Requirement
Once the pictures are removed, return each record below exactly as written.

Screenshot grounding data
━━━━━━━━━━━━━━━━━━━━━━━━━━━━━━

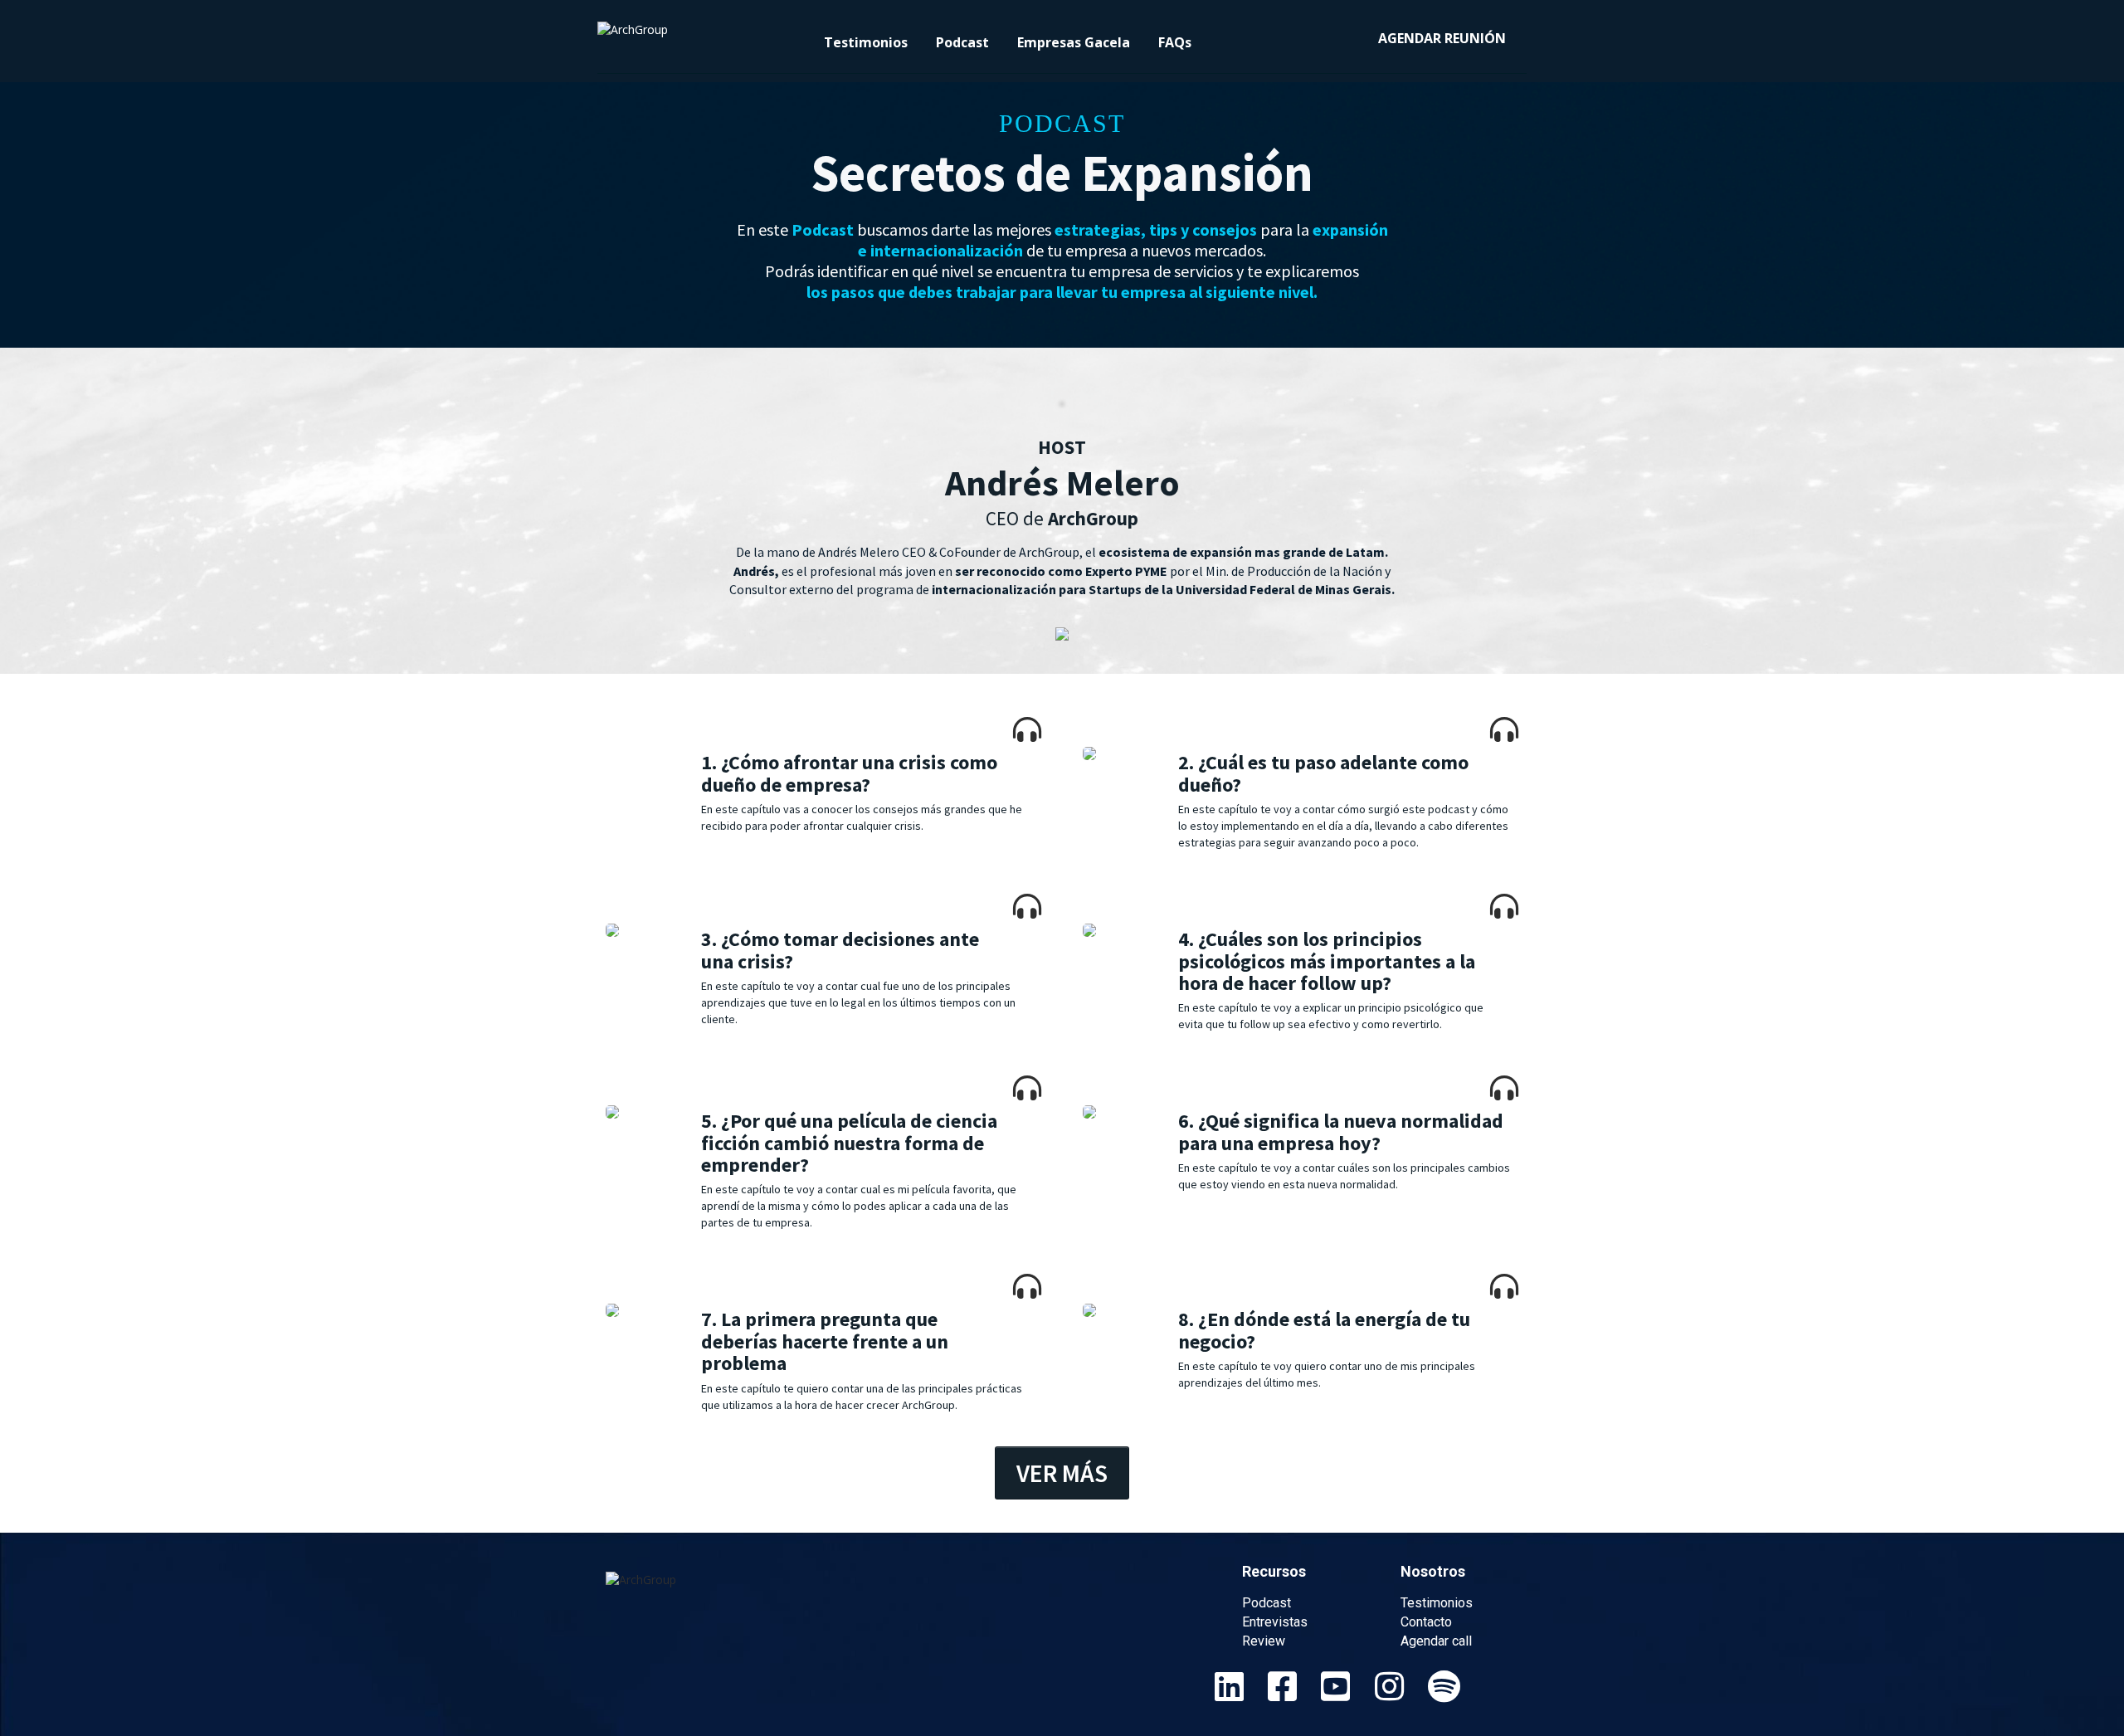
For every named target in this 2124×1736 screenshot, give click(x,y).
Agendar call (1436, 1641)
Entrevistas (1275, 1622)
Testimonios (866, 42)
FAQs (1174, 42)
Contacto (1426, 1622)
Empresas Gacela (1073, 42)
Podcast (962, 42)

━━━━━━━━━━━━━━━━━━━━━━━━━━━━━━

Answer section
For every named target in this 2124×1736 screenshot, give click(x,y).
Agendar call (1436, 1641)
Entrevistas (1275, 1622)
Testimonios (866, 42)
FAQs (1174, 42)
Contacto (1426, 1622)
Empresas Gacela (1073, 42)
Podcast (962, 42)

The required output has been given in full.